Exercise directions :: Pull out the lines below word for word, without the pictures.

[Lines from a data collection]
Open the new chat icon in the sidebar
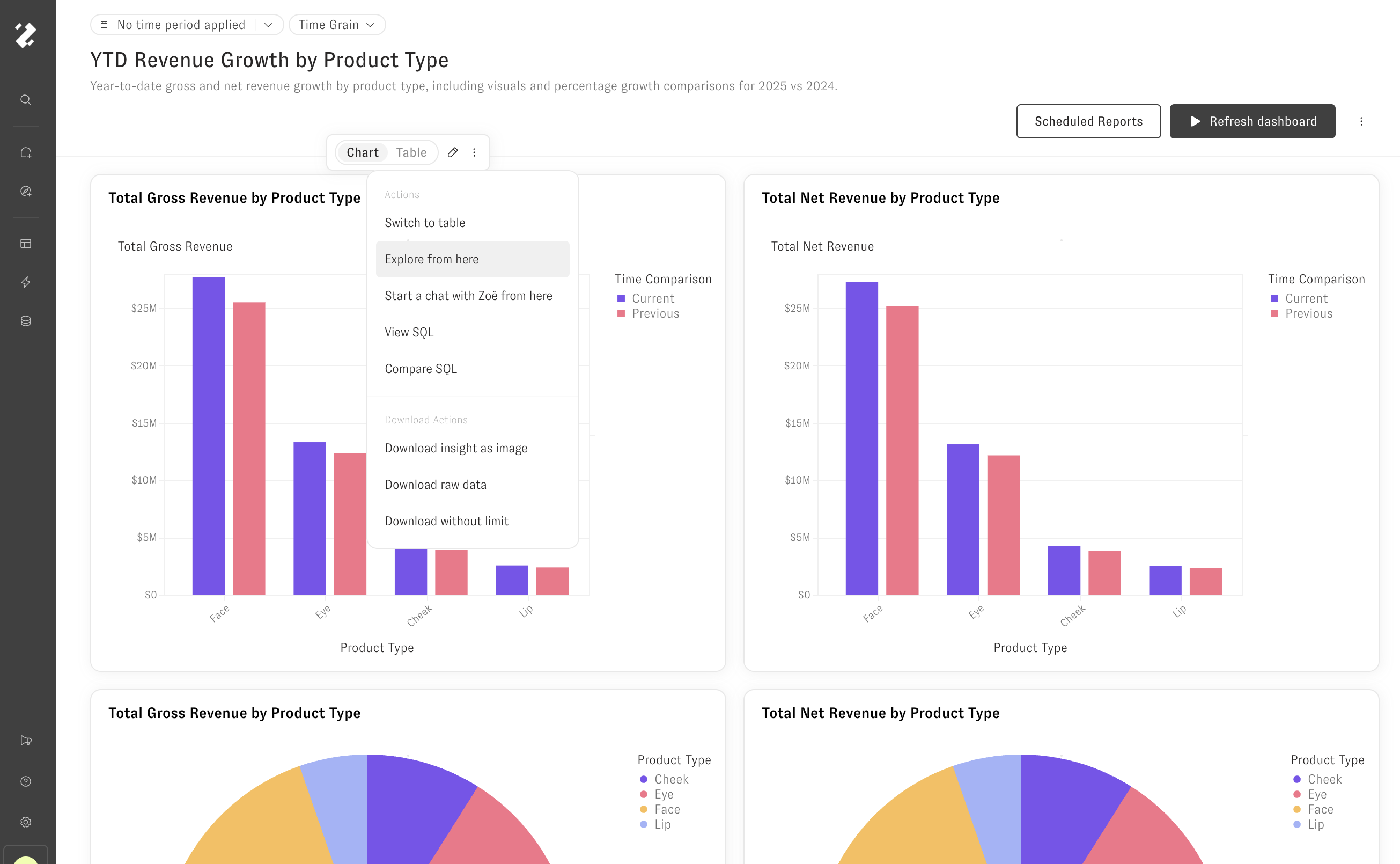 (26, 152)
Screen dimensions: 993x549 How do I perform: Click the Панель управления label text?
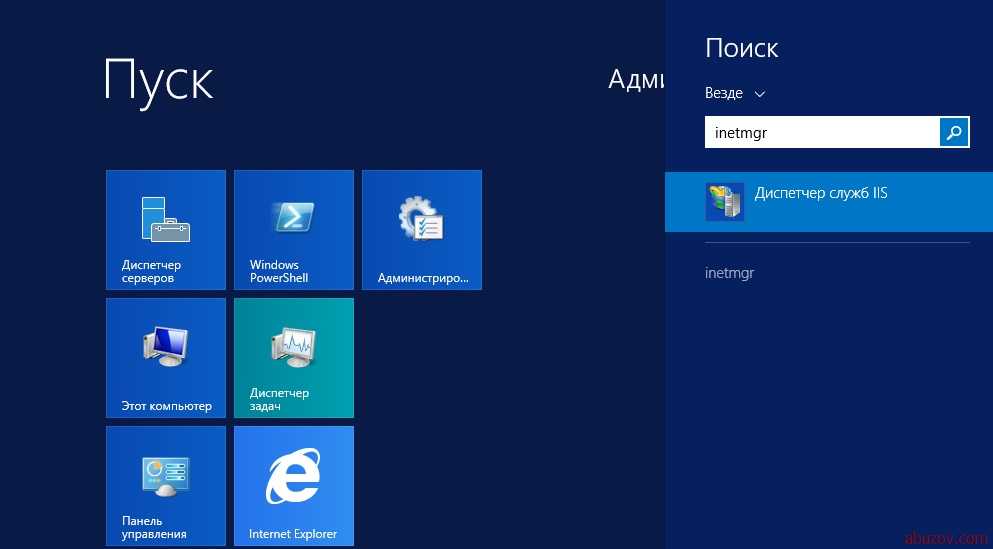[156, 527]
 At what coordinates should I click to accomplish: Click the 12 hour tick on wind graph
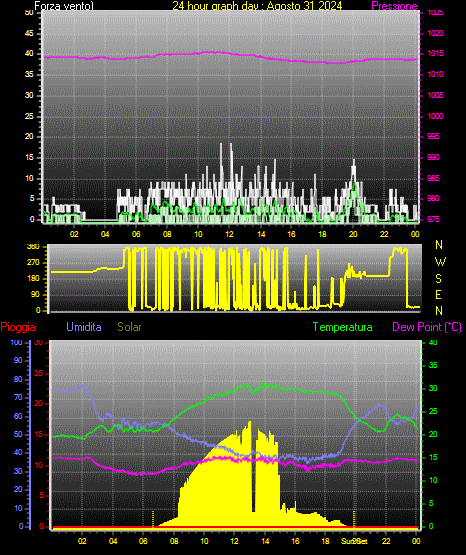(x=230, y=234)
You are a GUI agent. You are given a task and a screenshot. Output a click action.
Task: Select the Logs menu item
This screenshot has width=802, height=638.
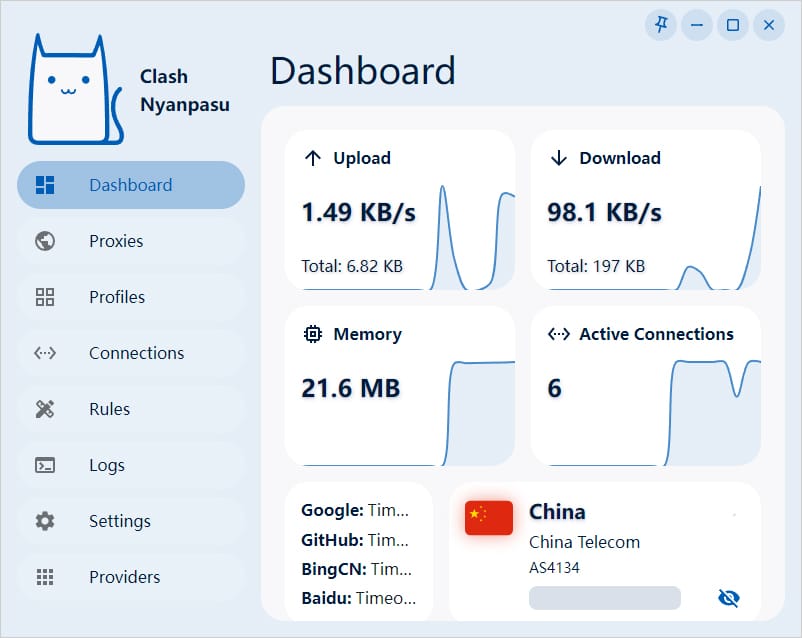pyautogui.click(x=107, y=465)
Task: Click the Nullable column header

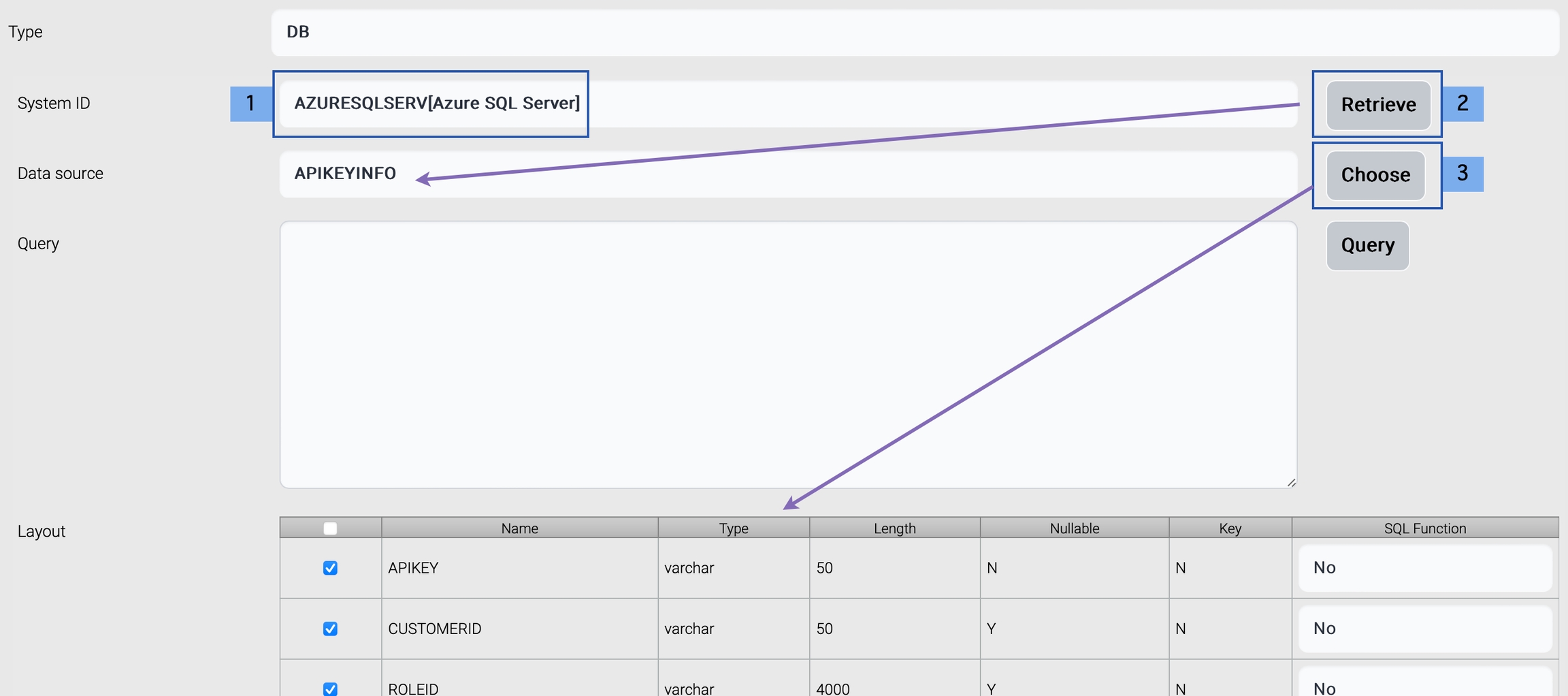Action: pyautogui.click(x=1074, y=528)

Solution below ::
Open the new chat icon in the sidebar
 (26, 152)
Screen dimensions: 993x549 How do I perform: Click the Панель управления label text?
[156, 527]
 At what coordinates should I click to accomplish: Click the 12 hour tick on wind graph
(x=230, y=234)
You are a GUI agent. You are given a task and a screenshot. Output a click action.
Task: Select the Logs menu item
This screenshot has width=802, height=638.
pyautogui.click(x=107, y=465)
Task: Click the Nullable column header

Action: pyautogui.click(x=1074, y=528)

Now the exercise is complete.